Leftist Andres Manuel Lopez Obrador assumed the Mexican presidency on December 1, 2018, succeeding the unpopular Enrique Pena Nieto. Photo: AFP
Anti-establishment leftist Andres Manuel Lopez Obrador vowed a "deep and radical" change in Mexico as he assumed the country's presidency Saturday, five months after winning a landslide election victory.
The leader, widely known by his initials as "AMLO," took the oath of office and donned the presidential sash before Congress -- where the coalition led by the upstart party he founded four years ago, Morena, now has strong majorities in both houses.
Ending 89 years of government by the same two parties, Lopez Obrador surged to victory in the July 1 elections promising a new approach to issues fueling widespread outrage: crime, poverty and corruption.

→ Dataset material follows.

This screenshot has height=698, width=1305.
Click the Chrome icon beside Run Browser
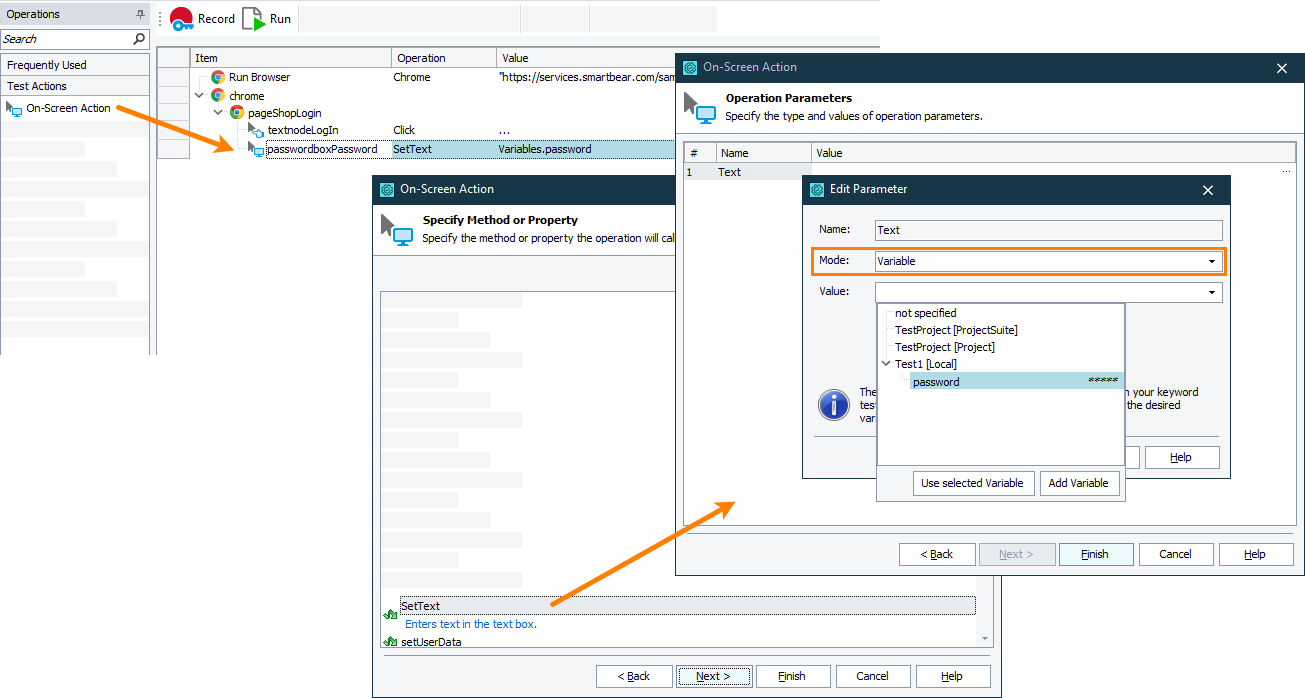point(217,75)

But not everyone is persuaded: critics say the sharp-tongued, silver-haired leader has a radical and authoritarian streak. And despite his promises of business-friendly policies, Mexican stocks and the peso have plunged in recent weeks.
That did not stop Lopez Obrador, 65, from doubling down on his promise of a sweeping "transformation" as he started his six-year term.
"It might seem pretentious or exaggerated to say it, but today is not just the start of a new government. It is the start of a political regime change," he said, the presidential sash newly draped over his dark suit and burgundy tie.